■ SELECTED EXTRACT
=-=-=

Working with larger files (2MB - 20MB+)

We are looking for some advice on best practices around working with larger files. We have scenarios where we would like to download multiple files from S3 buckets and upload them to other endpoints i.e. Sharepoint or SFTP. We are noticing latency and also failures when it comes to larger files in this process. This could potentially be resource constraints but this is the only workflow running at the point in time.

The files will be a mixture of sizes ranging from 2MB to potentially 40MB

We have tried to download locally to the AWS instance we are running N8N on and read them in but we then encounter 413 errors.

Any advice would be appreciated.

Our set-up is N8N (1 node) running in Docker on a t4g.small instance with the default container resource limits.

Database is Postgres running in Docker

Thanks

Hi @messi198310, as mentioned in the past (e.g. Upload all files from FTP to Nextcloud - #16 by MutedJam) I suggest using a more specialized tool when working with larger binary files such as rclone (which can still be controlled through n8n).

That said, if you want to do this with n8n the below might help:

  • Address the 413 issue by setting the N8N_PAYLOAD_SIZE_MAX variable to a higher value (you can find more background information on this here). When using a reverse proxy you might also need to make adjustments in there.
  • When running the latest version of n8n you can also set the N8N_DEFAULT_BINARY_DATA_MODE variable to filesystem to avoid n8n loading binary data in memory and use the filesystem instead. This can help if in addition to the 413 errors you also see your entire instance crashing with out of memory problems. Data will still be kept in memory completely if you convert binary data into JSON data though.

You should also consider reducing the size of the data being processed for example by:

  1. Splitting the data processed into smaller chunks (e.g. instead of fetching multiple files with each execution, process only one file per execution)
  2. Split the workflow up into into sub-workflows (e.g. instead of having your data pass 50 nodes in one workflow, have it pass 10 nodes in 5 workflows each)
  3. Avoid using the Function node
  4. Avoid executing the workflow manually (as this means another copy of the data is kept for the UI)
2 Likes

Thanks @MutedJam Will update N8N and test this in our Dev environment and feedback.

1 Like

=-=-=

■ INFORMATION SHOWN
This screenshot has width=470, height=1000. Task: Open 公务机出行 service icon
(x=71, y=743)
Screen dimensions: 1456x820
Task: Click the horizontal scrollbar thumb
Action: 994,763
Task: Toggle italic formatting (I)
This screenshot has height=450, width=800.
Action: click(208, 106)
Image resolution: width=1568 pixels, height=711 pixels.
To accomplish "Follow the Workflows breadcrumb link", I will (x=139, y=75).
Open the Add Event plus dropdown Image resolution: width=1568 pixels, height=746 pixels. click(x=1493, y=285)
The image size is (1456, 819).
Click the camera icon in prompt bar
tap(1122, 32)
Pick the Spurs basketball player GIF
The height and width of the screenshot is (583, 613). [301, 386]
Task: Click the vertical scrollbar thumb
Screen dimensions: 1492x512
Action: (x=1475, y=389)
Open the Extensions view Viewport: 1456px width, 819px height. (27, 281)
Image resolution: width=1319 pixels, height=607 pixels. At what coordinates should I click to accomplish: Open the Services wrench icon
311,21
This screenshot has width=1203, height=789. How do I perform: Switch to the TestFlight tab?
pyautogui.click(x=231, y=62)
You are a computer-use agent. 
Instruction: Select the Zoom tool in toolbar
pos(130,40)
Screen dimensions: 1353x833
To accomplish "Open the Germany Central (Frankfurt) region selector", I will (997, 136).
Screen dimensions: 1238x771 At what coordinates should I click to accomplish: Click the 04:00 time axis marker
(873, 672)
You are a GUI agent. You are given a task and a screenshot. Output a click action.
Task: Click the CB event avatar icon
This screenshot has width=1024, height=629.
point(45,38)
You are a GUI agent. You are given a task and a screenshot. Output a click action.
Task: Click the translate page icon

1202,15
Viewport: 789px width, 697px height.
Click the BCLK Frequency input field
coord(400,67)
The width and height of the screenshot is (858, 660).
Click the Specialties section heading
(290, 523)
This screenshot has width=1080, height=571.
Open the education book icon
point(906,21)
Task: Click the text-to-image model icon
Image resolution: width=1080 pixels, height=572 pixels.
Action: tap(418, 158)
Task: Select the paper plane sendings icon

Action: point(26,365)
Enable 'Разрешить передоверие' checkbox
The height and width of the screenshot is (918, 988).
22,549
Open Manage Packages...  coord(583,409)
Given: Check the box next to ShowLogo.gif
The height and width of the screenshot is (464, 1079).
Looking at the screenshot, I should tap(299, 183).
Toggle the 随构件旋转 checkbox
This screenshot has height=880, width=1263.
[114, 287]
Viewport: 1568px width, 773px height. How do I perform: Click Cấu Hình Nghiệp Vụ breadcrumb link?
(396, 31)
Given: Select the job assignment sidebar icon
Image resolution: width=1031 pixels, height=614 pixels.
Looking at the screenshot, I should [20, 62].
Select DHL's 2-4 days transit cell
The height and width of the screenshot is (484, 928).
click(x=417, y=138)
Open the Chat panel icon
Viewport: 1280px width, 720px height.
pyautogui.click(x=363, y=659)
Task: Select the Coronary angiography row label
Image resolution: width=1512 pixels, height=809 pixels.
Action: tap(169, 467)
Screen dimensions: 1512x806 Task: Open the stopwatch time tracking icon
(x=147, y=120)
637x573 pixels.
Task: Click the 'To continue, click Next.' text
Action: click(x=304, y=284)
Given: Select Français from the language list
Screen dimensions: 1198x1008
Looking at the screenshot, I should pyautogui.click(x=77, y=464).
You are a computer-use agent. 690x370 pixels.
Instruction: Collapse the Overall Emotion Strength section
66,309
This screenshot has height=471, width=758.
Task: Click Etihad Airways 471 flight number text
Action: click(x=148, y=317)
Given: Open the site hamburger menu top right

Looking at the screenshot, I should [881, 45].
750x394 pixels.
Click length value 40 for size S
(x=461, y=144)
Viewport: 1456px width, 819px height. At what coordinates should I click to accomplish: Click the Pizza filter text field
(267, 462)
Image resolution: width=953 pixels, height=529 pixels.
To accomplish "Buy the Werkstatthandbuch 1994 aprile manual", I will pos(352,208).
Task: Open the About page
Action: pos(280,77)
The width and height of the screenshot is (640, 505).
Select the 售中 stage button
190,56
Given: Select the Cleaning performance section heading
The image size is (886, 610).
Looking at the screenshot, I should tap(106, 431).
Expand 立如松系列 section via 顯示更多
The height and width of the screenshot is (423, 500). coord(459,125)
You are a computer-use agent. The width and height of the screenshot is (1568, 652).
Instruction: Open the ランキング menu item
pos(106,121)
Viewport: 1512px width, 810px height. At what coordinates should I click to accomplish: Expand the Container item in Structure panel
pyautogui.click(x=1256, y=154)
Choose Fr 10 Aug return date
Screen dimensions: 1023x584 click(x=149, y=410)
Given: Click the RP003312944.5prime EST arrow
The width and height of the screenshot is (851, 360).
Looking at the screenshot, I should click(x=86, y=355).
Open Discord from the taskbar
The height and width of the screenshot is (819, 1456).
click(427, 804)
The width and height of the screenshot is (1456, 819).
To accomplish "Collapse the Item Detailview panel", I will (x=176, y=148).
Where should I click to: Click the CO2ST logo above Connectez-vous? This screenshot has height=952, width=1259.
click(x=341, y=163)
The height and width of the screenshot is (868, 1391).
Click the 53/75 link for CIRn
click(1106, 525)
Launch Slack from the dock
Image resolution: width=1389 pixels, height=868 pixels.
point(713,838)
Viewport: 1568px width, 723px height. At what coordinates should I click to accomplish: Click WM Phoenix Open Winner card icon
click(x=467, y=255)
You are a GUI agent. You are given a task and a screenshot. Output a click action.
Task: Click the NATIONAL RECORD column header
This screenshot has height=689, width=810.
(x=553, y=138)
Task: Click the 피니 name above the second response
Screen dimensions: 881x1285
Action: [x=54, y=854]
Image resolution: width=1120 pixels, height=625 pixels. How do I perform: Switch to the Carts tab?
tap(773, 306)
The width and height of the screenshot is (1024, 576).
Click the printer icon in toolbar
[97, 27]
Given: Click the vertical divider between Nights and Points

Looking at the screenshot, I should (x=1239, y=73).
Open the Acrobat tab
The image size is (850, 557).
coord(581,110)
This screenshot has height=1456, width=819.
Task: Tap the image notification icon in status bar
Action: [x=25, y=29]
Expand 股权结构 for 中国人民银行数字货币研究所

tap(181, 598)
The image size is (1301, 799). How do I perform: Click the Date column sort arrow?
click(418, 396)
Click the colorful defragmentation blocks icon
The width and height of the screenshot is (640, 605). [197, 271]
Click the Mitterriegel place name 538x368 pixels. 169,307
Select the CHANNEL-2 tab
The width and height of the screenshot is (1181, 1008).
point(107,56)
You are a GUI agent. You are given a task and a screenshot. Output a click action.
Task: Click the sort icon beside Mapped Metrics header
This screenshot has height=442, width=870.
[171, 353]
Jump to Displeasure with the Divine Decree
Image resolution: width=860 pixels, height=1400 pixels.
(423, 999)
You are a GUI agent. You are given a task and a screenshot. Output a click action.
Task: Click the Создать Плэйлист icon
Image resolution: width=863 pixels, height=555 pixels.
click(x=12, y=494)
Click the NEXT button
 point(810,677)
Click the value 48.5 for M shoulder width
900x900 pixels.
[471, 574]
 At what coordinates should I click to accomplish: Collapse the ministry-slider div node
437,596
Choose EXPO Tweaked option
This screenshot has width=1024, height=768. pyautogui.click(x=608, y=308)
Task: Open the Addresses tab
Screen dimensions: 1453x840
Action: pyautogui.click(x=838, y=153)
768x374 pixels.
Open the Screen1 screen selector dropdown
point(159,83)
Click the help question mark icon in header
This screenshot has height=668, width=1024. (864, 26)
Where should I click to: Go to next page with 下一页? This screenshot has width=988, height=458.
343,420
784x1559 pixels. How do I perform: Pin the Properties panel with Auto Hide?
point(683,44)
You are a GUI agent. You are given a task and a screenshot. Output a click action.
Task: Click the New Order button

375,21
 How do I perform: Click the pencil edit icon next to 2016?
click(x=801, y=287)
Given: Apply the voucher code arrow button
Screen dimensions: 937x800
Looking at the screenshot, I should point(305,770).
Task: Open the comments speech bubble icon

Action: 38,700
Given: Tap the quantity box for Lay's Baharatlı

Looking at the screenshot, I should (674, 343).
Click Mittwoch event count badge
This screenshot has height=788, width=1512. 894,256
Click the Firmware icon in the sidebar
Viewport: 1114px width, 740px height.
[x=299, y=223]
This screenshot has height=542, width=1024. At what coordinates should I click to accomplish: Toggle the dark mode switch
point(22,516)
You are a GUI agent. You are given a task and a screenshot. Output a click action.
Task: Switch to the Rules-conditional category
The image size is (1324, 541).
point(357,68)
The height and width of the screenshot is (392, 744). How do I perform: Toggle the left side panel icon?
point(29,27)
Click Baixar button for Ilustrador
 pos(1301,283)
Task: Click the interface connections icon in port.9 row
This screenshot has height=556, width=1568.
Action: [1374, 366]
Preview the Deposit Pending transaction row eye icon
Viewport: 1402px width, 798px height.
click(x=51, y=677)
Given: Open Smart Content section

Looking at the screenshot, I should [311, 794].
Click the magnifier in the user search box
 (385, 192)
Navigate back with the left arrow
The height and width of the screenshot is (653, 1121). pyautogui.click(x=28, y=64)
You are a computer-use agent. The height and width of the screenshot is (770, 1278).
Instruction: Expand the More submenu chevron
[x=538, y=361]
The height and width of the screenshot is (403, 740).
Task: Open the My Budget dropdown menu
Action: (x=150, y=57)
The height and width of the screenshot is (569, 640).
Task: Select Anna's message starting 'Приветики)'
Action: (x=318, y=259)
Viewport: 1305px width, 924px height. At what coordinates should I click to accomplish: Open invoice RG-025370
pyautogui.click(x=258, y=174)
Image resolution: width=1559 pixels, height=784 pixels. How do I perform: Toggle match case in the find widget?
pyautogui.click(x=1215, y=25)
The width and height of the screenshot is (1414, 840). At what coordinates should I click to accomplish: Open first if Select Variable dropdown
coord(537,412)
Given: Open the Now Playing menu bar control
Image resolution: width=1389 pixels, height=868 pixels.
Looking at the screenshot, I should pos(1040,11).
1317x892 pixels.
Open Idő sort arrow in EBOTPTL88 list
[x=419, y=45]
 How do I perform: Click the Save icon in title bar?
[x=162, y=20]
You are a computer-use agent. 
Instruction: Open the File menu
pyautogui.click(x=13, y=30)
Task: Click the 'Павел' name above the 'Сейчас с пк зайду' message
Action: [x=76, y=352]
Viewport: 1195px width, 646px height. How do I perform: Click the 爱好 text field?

=-=-=

■ TASK INSTRUCTIONS
Transcribe the passage of the forum thread on working with larger files between "Database is Postgres" and "adjustments in there.", inclusive.

■ SOLUTION TO THIS TASK
Database is Postgres running in Docker

Thanks

Hi @messi198310, as mentioned in the past (e.g. Upload all files from FTP to Nextcloud - #16 by MutedJam) I suggest using a more specialized tool when working with larger binary files such as rclone (which can still be controlled through n8n).

That said, if you want to do this with n8n the below might help:

  • Address the 413 issue by setting the N8N_PAYLOAD_SIZE_MAX variable to a higher value (you can find more background information on this here). When using a reverse proxy you might also need to make adjustments in there.